The Translator They Burned at the Stake
In October 1536, William Tyndale was led to a stake outside Brussels, strangled, and burned. His crime was translating the Bible into English so that, as he once told a clergyman, "the boy that driveth the plough" could know Scripture as well as any priest. Church authorities had banned his work, burned his books, and hunted him across Europe for nearly a decade. When Tyndale died, his final words were a prayer: "Lord, open the King of England's eyes."
The establishment had rejected him utterly. Yet within three years of his execution, King Henry VIII authorized the Great Bible — built overwhelmingly on Tyndale's translation. When the King James Version appeared in 1611, scholars estimate that nearly eighty percent of its New Testament came directly from Tyndale's pen. The very words the authorities tried to destroy became the cornerstone of English-speaking Christianity for centuries.

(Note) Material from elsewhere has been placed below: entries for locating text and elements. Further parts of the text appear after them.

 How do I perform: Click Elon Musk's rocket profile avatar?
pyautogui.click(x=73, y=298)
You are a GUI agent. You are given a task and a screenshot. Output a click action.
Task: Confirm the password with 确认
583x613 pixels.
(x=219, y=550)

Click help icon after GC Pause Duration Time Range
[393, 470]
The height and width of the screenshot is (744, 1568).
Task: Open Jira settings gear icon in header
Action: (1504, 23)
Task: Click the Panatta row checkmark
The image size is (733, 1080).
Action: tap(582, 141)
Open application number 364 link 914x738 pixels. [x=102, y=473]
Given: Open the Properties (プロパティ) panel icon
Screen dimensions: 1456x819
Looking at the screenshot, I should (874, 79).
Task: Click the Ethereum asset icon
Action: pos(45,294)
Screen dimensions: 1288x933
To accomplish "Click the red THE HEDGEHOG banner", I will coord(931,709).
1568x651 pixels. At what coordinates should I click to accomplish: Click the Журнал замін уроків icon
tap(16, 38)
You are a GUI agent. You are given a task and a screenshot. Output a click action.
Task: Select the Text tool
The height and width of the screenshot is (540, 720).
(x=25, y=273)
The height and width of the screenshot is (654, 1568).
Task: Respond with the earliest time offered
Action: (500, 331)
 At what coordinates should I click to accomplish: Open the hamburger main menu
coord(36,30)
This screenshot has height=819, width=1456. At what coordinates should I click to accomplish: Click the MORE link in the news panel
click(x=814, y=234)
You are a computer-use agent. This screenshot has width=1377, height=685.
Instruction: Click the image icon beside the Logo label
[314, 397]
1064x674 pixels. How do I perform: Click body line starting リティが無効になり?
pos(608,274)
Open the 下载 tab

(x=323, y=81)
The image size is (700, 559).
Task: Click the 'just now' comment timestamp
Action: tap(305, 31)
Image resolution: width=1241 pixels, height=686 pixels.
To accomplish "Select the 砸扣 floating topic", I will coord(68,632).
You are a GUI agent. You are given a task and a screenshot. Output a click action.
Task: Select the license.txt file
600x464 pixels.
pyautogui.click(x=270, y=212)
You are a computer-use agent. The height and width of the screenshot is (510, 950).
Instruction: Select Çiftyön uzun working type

The psalmist knew this pattern well. "The stone the builders rejected has become the cornerstone. The Lord has done this, and it is marvelous in our eyes." God has a long history of taking what the powerful discard and making it foundational. What religious leaders condemned as dangerous, the Almighty used to place His Word into the hands of millions.
Whatever you have endured — the rejection, the dismissal, the doors slammed shut — remember that the Lord's steadfast love endures forever. He wastes nothing. Give thanks to Him, for He is good.